診療科 集中治療科

ショックとモニタリングのガイドライン2025

1. SHOCK:ショックの定義と評価

 

ショックの診断において、何を評価すべきかが定義されています。

  • 定義: 低血圧、頻脈に加え、組織低灌流の徴候(皮膚灌流異常、尿量減少、意識変容)が典型的な特徴です

  • ただし、低血圧は一般的ですが、ショックの定義に必須ではありません

     
     

     

  • 皮膚灌流の評価: 毛細血管再充満時間(CRT)の評価を行うべきであり、皮膚温やmottling(網状皮斑)の評価で補完することが推奨されます

     

     

  • 代謝・微小循環: 中心静脈カテーテルと動脈ラインがある場合、動静脈二酸化炭素分圧差(PCO2 gap)の連続測定を行うべきです

  • また、可能な場合は微小循環の評価を補助的に考慮してもよいとされています

     
     

     

 

2. FLUID THERAPY:輸液療法

 

輸液のベネフィットとリスクのバランス、および反応性の評価について言及されています。

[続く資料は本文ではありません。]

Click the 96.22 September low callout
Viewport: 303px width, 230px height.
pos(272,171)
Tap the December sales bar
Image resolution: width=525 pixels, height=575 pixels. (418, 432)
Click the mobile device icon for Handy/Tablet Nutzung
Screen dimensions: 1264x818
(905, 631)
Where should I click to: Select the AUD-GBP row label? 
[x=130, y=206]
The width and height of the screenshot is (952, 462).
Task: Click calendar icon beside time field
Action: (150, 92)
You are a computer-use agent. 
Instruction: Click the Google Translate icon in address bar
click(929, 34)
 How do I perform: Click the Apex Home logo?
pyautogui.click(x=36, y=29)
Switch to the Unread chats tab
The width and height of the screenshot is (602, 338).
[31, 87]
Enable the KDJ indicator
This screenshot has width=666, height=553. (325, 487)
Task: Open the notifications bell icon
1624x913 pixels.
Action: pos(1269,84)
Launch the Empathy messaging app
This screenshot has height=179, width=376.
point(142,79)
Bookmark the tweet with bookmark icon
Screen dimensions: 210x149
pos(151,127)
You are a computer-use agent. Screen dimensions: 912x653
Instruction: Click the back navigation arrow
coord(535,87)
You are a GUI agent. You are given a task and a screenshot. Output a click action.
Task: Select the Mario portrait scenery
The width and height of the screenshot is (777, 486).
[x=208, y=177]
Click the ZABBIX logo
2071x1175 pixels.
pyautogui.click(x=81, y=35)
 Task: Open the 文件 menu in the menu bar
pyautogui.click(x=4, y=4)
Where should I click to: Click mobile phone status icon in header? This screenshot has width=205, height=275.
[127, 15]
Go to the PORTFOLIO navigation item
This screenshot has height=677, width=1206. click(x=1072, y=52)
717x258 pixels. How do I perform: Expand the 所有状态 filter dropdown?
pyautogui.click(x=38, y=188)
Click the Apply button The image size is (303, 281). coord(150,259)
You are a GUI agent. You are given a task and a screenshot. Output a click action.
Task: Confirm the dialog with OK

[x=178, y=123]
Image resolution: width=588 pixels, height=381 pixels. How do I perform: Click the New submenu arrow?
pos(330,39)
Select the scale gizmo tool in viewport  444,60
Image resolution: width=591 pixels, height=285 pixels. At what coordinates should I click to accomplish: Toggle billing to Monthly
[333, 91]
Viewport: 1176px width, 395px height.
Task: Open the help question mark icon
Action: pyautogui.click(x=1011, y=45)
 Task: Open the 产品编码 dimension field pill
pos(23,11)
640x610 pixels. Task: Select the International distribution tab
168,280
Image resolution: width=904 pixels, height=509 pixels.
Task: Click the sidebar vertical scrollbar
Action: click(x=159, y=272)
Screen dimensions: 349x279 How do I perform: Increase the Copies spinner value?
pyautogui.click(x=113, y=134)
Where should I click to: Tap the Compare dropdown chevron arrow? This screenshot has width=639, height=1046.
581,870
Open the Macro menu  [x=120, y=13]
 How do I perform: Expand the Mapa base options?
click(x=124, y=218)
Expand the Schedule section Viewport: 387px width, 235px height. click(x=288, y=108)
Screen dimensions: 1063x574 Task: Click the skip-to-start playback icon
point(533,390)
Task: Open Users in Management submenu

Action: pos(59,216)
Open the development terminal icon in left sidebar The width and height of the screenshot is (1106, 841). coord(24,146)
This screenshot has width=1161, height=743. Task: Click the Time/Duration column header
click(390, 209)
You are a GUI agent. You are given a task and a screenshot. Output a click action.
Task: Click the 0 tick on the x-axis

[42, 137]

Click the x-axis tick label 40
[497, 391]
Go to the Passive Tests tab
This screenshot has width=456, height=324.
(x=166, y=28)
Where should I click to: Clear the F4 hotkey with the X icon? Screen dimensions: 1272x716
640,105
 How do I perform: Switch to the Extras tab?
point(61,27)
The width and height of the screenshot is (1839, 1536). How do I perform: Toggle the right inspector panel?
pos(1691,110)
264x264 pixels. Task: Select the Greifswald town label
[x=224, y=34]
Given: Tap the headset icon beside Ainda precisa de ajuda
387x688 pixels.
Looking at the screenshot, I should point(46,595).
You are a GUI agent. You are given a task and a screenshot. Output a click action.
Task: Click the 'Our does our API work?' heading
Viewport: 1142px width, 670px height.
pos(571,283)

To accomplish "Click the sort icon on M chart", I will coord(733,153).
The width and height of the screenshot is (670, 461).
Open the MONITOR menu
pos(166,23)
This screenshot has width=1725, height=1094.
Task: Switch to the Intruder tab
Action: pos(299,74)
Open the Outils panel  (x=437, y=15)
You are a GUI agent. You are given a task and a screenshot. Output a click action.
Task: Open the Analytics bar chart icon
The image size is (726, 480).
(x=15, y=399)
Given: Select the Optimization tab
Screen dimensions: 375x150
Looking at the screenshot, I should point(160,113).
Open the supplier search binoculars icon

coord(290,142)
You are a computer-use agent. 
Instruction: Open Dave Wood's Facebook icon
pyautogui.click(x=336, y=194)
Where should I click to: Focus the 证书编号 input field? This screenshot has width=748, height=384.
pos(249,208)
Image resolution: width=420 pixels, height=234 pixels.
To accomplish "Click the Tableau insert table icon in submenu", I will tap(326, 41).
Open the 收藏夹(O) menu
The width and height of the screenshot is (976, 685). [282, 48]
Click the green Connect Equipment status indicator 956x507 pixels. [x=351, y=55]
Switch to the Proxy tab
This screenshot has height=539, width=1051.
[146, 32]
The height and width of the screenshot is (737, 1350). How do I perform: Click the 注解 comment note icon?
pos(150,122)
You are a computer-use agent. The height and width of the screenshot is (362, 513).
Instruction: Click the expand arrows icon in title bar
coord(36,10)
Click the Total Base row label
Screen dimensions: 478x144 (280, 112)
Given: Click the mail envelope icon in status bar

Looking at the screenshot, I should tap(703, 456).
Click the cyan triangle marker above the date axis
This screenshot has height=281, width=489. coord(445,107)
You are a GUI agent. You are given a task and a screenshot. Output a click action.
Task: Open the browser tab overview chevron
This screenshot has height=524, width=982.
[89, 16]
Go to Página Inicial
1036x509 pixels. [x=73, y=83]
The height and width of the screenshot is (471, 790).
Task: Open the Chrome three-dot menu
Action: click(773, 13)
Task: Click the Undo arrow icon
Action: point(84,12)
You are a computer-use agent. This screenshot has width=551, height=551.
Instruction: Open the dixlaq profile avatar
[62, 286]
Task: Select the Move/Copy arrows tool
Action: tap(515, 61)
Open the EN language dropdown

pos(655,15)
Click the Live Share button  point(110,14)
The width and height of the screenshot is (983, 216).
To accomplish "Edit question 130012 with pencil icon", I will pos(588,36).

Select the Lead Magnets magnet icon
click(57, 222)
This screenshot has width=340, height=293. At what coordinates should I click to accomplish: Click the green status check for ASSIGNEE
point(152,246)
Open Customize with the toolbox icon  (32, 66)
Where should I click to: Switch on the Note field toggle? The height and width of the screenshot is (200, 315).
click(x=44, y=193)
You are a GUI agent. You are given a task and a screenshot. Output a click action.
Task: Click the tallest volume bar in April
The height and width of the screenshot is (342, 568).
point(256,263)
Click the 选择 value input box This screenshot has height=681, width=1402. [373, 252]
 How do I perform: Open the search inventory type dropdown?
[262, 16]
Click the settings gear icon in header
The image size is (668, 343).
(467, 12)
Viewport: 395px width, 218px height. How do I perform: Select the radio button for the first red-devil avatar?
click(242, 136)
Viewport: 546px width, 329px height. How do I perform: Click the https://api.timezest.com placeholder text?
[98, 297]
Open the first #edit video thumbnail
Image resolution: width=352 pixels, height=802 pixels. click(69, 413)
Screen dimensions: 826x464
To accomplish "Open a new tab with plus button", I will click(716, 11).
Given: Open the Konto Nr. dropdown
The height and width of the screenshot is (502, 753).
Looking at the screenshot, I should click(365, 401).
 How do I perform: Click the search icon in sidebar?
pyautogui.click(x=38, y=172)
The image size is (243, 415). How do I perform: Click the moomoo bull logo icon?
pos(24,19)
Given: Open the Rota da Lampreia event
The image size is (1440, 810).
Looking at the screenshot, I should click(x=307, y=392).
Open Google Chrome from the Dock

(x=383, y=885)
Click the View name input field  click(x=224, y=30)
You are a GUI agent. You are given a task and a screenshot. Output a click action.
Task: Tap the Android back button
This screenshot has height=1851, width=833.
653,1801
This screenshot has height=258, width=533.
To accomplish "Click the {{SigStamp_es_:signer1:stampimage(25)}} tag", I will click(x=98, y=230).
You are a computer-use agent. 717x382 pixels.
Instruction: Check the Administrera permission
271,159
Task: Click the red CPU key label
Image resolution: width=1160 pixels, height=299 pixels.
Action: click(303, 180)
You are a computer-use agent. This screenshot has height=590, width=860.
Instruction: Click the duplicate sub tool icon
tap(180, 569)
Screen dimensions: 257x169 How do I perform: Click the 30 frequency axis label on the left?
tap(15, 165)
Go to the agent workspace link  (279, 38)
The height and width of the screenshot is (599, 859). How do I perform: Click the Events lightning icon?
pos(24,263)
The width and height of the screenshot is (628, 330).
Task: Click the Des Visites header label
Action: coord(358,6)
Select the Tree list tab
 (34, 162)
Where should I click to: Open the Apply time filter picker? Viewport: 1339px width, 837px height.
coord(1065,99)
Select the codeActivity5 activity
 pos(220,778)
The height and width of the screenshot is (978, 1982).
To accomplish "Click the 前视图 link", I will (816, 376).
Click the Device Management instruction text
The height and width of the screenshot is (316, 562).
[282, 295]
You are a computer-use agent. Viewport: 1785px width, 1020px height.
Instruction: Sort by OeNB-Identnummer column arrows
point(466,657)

  • リスクとベネフィット: 輸液反応性の評価によって予測される「輸液の潜在的利益」は、「輸液のリスク」と天秤にかける必要があります

     

     

  • リスク評価指標: 輸液による害のリスクは、血管内充満圧、腹腔内圧(IAP)、血管外肺水(EVLW)、肺血管透過性指数(PVPI)、静脈うっ血エコー(VEXUS)、P/F比、肺エコー(LUS)スコアなどで評価可能です

     
     

     

  • 輸液チャレンジ(Fluid Challenge): 200~500mlのボーラスを5~10分かけて投与し、その効果を評価することと定義されています

     

     

  • 効果判定: CRT、mottling、ScO2、PCO2由来の変数、乳酸値の変化などで組織灌流の改善を評価すべきです

     

     

  • 輸液反応性の予測: 人工呼吸管理下のショック患者(自発呼吸の有無にかかわらず)では、受動的下肢挙上(PLR)テストが推奨されます

  • また、自発呼吸のない人工呼吸患者では、呼気終末閉塞テストが代替法として推奨されます

     
     

     

 

3. HEMODYNAMIC MONITORING:血行動態モニタリング

 

モニタリングデバイスの選択と血圧管理目標について詳述されています。

  • 心拍出量(CO)/ 一回拍出量(SV): 初期治療に反応しない場合、ショックの病型分類や血行動態評価のためにCO/SVをモニタリングすべきです

  • その際、臓器機能や組織酸素化と合わせて解釈します

     
     

     

  • デバイス: COモニタリングが必要な場合、経肺熱希釈法または肺動脈カテーテル(PAC)が考慮されます

  • 特に中等症~重症ARDSを合併するショック患者では、輸液誘導のためにこれらが考慮されるべきです

     
     

     

  • 動脈圧: 初期治療無効または昇圧剤を要する場合は、動脈ライン(Aライン)で血圧を監視すべきです

     

     

  • 平均血圧(MAP)目標の個別化:

    • 高めの目標: 慢性高血圧の既往がある敗血症性ショック、またはCVPが高い敗血症性ショック患者で、昇圧により臨床的改善が見られる場合。

       
       

       

    • 低めの目標: 外傷性脳損傷(TBI)のない、出血コントロールができていない外傷性出血性ショック(収縮期 80-90 mmHg / MAP 50-60 mmHg)

       

       

    • その他: TBI合併時はMAP ≥ 80 mmHg、心原性ショックではMAP ≥ 65 mmHgが考慮されます

       
       

       

  • その他の圧: 腹腔内圧(IAP)のリスクがある場合は連続測定を考慮

  • 中心静脈圧(CVP)はカテーテルがあれば測定すべきですが、特定のCVP値を治療目標にすべきではありません

     
     
     

     

 

4. ECHOCARDIOGRAPHY:心エコー

 

  • COをモニタリングしている場合でも、心機能に関する追加情報を得るために、経時的な心エコー評価を行うべきです

     

     

  • 心エコーで定義される左室・右室の収縮能フェノタイプは、予後予測や治療方針の変更に寄与します

     

     


このガイドラインは、画一的な数値目標(CVPなど)よりも、患者個別の病態(慢性高血圧の有無、ARDSの有無など)や動的な指標(PLRテスト、皮膚灌流など)に基づいた管理を強く推奨している点が特徴です。